[note: this trilogy, first posted in 2008, remained unfinished until now. This is 300 pages, 100k+ words, unedited. Story elements from Passegiatta interwoven. AL]
THE STARLIGHT SONATA
Part I: Woman in Chains
Tracy Tomlinson walked down the stairs as quietly as she could. She slipped into the kitchen like a shadow and put on coffee, then walked outside and down the driveway; she groped around in the dark for the newspaper, nearly tripped over a football when she bent over to pick it. It was still too dark out to see the headlines, but she hardly cared about them anymore. Mark kept up with all that stuff. The world would get along just fine without her knowing who had been fighting in what war over this or that reason last night, and she knew she'd greet tomorrow's wars with about as much interest.

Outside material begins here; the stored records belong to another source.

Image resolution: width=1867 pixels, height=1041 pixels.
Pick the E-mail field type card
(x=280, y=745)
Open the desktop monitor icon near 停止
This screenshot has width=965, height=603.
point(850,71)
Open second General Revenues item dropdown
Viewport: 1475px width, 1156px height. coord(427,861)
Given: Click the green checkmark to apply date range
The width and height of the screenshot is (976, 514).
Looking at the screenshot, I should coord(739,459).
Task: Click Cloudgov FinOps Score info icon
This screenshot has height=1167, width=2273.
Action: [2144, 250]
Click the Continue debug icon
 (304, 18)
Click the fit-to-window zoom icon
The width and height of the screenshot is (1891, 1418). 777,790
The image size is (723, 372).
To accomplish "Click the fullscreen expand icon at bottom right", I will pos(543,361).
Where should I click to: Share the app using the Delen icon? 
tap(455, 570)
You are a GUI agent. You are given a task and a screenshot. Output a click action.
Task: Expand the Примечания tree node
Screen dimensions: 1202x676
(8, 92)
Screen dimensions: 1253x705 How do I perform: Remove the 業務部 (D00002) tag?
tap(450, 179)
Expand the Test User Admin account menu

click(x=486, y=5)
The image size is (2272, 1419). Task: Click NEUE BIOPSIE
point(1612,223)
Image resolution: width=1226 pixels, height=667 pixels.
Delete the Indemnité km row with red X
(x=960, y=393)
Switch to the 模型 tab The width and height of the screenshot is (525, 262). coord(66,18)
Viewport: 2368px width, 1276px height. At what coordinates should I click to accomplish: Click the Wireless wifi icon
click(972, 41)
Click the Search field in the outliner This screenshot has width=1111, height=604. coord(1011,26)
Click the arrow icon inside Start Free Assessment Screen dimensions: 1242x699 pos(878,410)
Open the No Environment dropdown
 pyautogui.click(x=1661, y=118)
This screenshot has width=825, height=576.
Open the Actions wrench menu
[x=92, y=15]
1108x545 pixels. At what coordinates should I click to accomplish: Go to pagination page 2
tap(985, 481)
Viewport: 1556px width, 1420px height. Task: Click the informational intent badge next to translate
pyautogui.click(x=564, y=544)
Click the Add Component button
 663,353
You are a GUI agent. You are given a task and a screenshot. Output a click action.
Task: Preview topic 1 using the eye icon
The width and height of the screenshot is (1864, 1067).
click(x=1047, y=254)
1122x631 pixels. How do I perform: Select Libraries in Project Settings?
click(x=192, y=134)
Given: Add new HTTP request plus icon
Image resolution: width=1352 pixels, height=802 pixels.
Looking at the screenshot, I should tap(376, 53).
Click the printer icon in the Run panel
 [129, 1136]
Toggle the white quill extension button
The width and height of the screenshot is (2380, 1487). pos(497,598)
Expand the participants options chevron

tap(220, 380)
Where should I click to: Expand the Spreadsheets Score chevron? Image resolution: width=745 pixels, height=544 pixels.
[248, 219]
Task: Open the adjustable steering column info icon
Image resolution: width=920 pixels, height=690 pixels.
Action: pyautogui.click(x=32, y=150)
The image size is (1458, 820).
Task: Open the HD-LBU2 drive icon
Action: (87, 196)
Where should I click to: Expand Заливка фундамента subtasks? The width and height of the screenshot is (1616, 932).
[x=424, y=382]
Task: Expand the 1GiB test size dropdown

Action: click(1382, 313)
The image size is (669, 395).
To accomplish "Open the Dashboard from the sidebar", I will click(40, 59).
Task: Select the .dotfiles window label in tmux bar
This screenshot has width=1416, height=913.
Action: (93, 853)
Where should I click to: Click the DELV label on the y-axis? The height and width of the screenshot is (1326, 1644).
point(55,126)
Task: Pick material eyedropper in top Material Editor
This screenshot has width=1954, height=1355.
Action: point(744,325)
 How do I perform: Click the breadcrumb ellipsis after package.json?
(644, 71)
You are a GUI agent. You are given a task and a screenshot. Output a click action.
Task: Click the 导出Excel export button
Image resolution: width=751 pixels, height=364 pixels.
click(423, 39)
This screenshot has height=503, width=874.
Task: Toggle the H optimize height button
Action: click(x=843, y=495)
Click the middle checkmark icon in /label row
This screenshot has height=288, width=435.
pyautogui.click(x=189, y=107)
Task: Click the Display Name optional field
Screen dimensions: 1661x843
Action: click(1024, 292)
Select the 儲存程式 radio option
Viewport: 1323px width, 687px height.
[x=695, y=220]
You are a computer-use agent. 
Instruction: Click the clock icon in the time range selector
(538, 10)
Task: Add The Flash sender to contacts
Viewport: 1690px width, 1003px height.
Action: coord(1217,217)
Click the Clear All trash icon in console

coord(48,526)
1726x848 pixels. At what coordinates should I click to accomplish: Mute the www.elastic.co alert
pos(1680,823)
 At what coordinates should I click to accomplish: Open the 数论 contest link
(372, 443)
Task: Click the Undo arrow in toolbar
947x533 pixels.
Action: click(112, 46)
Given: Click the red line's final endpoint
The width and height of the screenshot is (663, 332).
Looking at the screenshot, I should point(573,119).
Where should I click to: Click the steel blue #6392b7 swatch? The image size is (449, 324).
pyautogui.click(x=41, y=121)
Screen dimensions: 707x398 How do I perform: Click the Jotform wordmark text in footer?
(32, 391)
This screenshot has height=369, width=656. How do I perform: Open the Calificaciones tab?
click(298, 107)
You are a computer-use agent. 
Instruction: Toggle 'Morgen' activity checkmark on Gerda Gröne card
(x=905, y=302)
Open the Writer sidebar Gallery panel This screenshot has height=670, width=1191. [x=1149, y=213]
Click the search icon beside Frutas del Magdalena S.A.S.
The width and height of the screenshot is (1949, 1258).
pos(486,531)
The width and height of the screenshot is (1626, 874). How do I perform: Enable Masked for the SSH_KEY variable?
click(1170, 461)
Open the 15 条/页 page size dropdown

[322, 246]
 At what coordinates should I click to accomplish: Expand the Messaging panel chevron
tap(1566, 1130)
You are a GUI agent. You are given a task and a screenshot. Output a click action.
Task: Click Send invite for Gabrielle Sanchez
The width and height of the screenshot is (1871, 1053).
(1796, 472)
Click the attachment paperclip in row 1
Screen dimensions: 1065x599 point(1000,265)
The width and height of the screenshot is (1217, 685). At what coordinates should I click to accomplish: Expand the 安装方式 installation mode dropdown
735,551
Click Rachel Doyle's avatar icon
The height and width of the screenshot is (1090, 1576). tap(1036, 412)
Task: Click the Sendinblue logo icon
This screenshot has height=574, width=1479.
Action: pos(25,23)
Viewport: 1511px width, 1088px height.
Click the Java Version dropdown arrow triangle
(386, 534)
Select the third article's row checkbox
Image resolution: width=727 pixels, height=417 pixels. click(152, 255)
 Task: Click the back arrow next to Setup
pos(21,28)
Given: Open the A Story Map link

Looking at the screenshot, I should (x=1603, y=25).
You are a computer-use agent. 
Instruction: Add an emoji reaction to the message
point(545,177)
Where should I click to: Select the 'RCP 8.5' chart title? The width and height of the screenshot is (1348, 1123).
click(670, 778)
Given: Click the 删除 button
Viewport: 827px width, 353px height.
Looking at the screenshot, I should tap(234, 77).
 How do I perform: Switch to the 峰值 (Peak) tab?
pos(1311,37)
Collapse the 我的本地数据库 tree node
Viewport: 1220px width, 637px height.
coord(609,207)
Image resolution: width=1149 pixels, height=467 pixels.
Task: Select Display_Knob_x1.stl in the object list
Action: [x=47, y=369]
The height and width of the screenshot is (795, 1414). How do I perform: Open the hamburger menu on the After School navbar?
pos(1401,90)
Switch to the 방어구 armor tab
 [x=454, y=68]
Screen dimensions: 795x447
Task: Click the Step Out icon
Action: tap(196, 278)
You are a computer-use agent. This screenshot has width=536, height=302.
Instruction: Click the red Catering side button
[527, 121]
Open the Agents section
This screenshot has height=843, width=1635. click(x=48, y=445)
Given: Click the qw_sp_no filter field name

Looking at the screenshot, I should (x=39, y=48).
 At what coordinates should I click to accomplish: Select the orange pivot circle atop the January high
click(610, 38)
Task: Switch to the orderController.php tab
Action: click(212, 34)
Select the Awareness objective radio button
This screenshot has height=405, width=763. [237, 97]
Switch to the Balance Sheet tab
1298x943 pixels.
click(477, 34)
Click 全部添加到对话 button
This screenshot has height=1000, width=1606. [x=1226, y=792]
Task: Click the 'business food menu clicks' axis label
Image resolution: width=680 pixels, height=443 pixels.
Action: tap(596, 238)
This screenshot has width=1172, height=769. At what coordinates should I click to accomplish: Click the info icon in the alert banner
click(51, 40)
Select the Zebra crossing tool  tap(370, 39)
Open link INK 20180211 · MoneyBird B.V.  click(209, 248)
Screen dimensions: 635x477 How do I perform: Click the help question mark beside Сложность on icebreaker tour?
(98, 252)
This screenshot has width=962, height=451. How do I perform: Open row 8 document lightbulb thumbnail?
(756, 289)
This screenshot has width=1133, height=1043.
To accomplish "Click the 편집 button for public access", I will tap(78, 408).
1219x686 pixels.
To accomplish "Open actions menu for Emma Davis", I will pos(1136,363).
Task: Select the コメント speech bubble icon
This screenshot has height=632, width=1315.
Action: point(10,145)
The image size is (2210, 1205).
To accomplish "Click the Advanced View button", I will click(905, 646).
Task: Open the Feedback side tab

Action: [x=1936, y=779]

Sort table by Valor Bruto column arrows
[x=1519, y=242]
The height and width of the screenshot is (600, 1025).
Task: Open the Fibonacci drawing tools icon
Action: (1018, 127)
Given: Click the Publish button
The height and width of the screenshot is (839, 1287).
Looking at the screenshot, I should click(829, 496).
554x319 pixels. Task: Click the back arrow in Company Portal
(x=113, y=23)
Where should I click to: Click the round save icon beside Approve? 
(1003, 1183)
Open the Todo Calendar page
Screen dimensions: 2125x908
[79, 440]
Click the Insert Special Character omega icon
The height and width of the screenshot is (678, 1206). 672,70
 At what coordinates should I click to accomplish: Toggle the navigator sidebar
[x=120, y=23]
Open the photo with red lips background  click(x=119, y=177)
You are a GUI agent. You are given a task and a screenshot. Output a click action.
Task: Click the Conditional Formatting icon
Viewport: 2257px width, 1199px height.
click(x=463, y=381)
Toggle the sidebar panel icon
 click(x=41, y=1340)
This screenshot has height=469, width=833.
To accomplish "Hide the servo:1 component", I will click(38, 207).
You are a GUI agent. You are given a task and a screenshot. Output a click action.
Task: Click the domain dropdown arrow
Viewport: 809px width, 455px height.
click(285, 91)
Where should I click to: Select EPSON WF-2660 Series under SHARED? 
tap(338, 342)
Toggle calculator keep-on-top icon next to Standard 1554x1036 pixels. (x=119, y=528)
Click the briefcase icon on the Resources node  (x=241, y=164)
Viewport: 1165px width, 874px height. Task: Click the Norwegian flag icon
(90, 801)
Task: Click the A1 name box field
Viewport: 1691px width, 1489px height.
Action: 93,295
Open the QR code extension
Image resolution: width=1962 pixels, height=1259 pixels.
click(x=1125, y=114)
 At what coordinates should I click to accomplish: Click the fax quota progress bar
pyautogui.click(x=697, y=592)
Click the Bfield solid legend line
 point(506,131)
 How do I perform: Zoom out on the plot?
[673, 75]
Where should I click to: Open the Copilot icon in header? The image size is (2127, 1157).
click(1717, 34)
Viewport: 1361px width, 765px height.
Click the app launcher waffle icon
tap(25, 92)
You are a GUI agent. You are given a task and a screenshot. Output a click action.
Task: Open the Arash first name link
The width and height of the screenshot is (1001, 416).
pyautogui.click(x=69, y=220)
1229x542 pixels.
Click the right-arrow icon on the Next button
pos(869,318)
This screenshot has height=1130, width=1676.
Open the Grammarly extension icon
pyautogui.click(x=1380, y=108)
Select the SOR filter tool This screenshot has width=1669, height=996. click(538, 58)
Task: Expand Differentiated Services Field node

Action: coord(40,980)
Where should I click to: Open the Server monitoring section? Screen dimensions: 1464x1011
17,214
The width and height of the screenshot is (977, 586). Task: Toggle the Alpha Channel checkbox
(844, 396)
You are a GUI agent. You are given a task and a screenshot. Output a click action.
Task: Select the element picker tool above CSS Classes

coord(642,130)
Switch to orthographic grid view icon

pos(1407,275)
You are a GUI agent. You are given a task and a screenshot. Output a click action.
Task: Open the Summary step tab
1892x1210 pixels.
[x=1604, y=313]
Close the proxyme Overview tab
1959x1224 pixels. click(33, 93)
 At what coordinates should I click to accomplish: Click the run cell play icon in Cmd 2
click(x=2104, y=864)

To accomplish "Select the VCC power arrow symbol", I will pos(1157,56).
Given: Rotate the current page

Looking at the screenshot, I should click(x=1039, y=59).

Yet she could remember a time when she'd cared about the world -- and she knew she had. Like she had once cared about how she looked, about what she ate, or even what Mark thought of the way she looked. There'd been times when she worried what her friends thought of her, even what her children thought of her -- but not any more. She had grown tired -- tired of life, tired of living, tired of eating and tired of even breathing. Fucking Mark, she remembered bitterly, had been the last to go. She'd always loved a good rough fuck, but Mark had lost interest after she put on a hundred pounds, so now not even that simple pleasure remained. She was numb now, and it was like all those things resided somewhere in the back stacks, lost somewhere on a forgotten list with all her other useless memories.
She climbed the steps back into the kitchen and pulled down two little packets of flavored oatmeal and put water in the microwave to boil, then walked upstairs to her boy's room. Brian was on his back, his morgen-bone rising under the sheet from the center of his bed; the first time she'd seen that she had almost laughed -- because the spectacle looked like the troops were raising the flag on Iwo Jima once again. She shook her head at the memory and turned on his light, called out his name, then walked down to Stacy's room -- but heard the shower going in the hall bathroom and knew her daughter was already up. When she poked her head in their bedroom she heard Mark in their bathroom, his electric razor grinding away through day old stubble. Already the room smelled like his Old Spice deodorant and the scent brought back another bundle of useless, if unwelcome, memories -- like the last time she'd touched herself down there and everything had felt cold and dead -- or was lifeless the correct word, she wondered.
'Like this waste of time I call my life,' she told herself as she returned to the kitchen.
Once there she pulled out the big skillet and put it on the range, took eggs from the refrigerator and sausage patties from the freezer and set out everything she needed to cook her family's breakfast, and then she poured coffee for Mark and Stacy. Brian was still, she thought with the last vestiges of a smile, a little too young for caffeine. Too young to do much this early in the morning besides hump his pillow or brag about how well he was doing at football practice.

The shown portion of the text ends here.